Alexander I, yang memerintah dari tahun 1801 hingga 1825, memproduksi teh dengan harga terjangkau di restoran dan pasar perkotaan. Para abdi dalem melaporkan bahwa dia sangat menyukai minuman itu sehingga dia selalu"memulai hari dengan teh hijau, krim, dan roti panggang.&kutipan;
Vladimir Lenin, pencipta Revolusi Oktober 1917, juga seorang peminum teh. Banyak dari memoar kaum revolusioner pada periode itu dimulai dengan Lenin minum teh hitam dengan rekan-rekan seperjuangannya. Sovsekretno. Ru menulis: "Selama dan setelah pengasingannya, dia minum bir atau anggur dari waktu ke waktu, tetapi dia tidak pernah fanatik."

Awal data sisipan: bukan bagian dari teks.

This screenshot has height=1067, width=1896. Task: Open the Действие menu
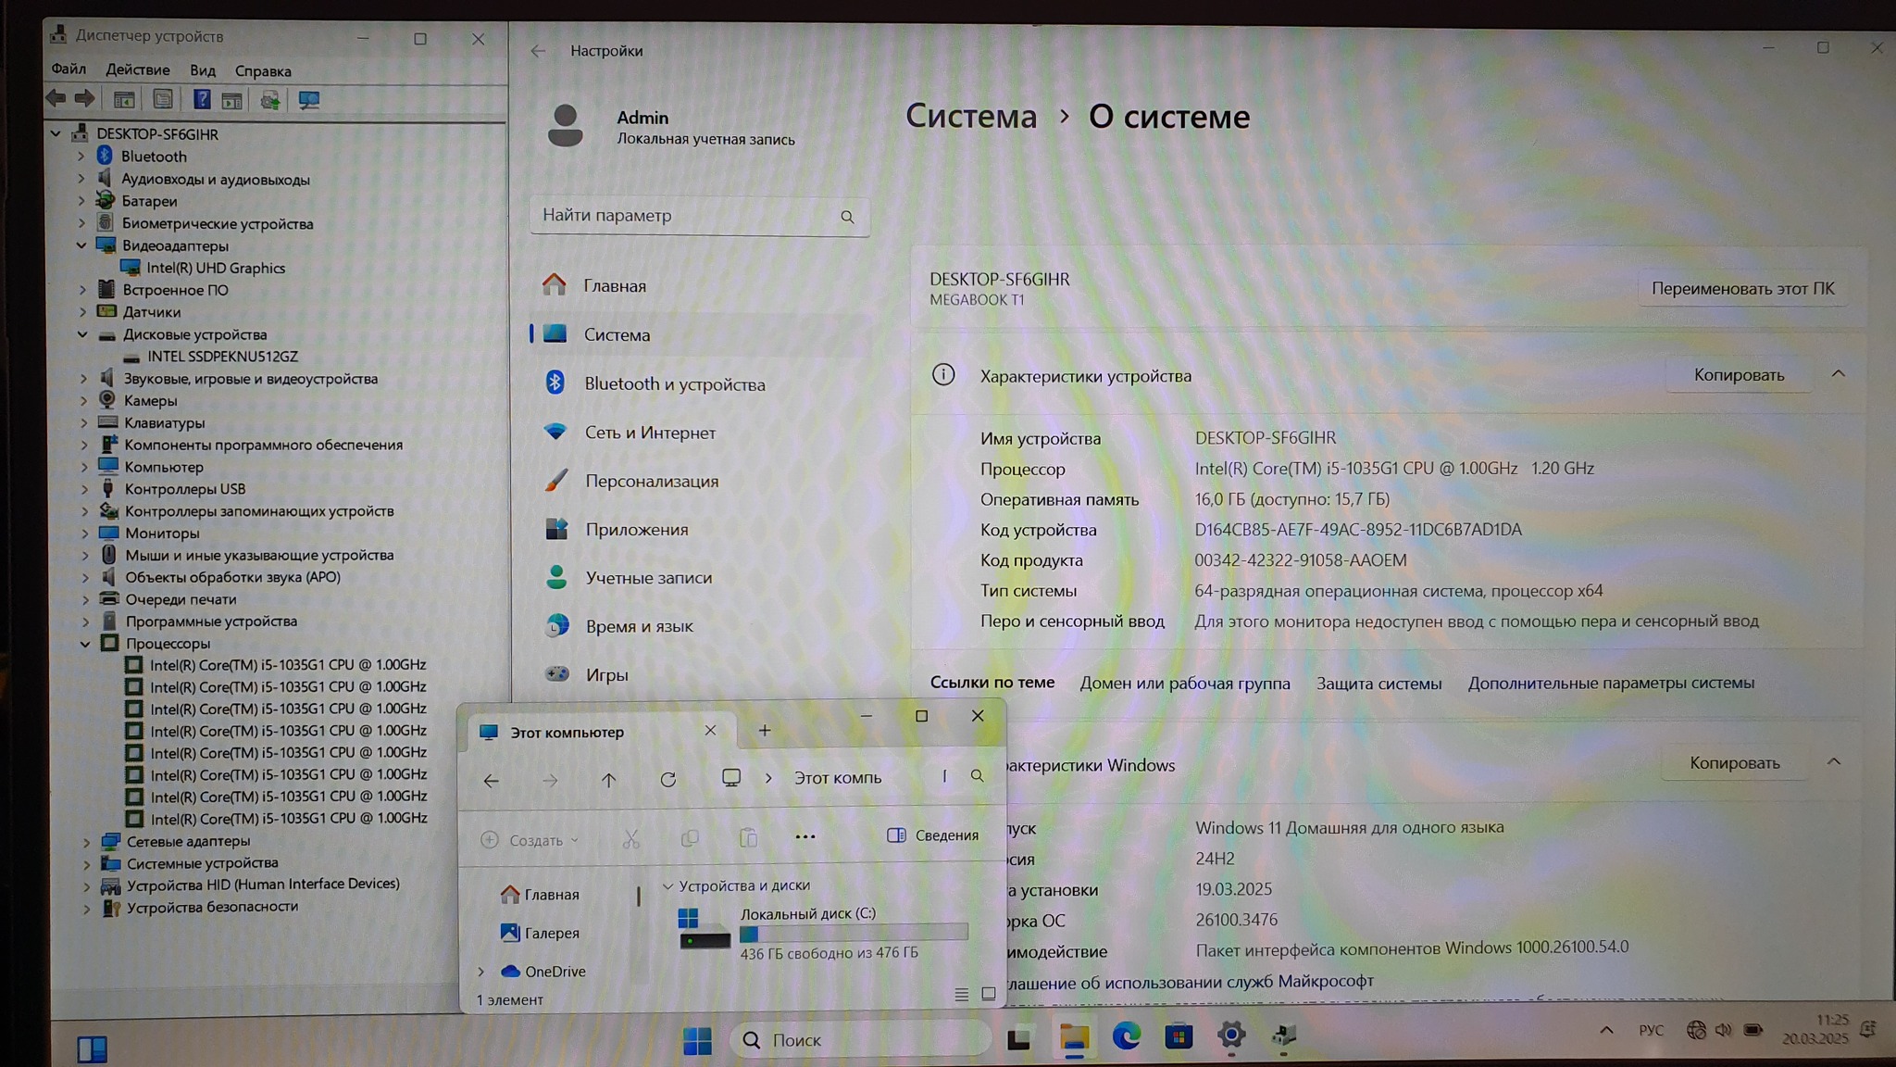[x=137, y=70]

Joseph Stalin, penguasa paling kontroversial dalam sejarah Rusia, memiliki beberapa karakteristik manusia yang sama, seperti kecintaan pada teh. Marshal Alexander Vasilevsky mengenang:"Biasanya di sebuah pertemuan, asistennya membawakannya secangkir teh hitam dengan lemon. Stalin memeras lemon ke dalam tehnya, menambahkan sedikit cognac, menyesap tehnya... ..."
Apa' yang salah dengan lemon?
Faktanya, Stalin bukan satu-satunya yang meminum teh hitam dan lemonnya, terutama di kalangan orang Rusia. Selain itu, di negara dingin seperti Rusia, penting untuk mengonsumsi makanan yang mengandung vitamin C. Namun, tidak semua orang Rusia menyukai teh lemon. Beberapa orang menyukai cara orang Inggris meminum teh hitam dan susu. Tetapi banyak orang juga minum teh putih. Akhirnya, tidak ada yang namanya"teh buruk" di Rusia.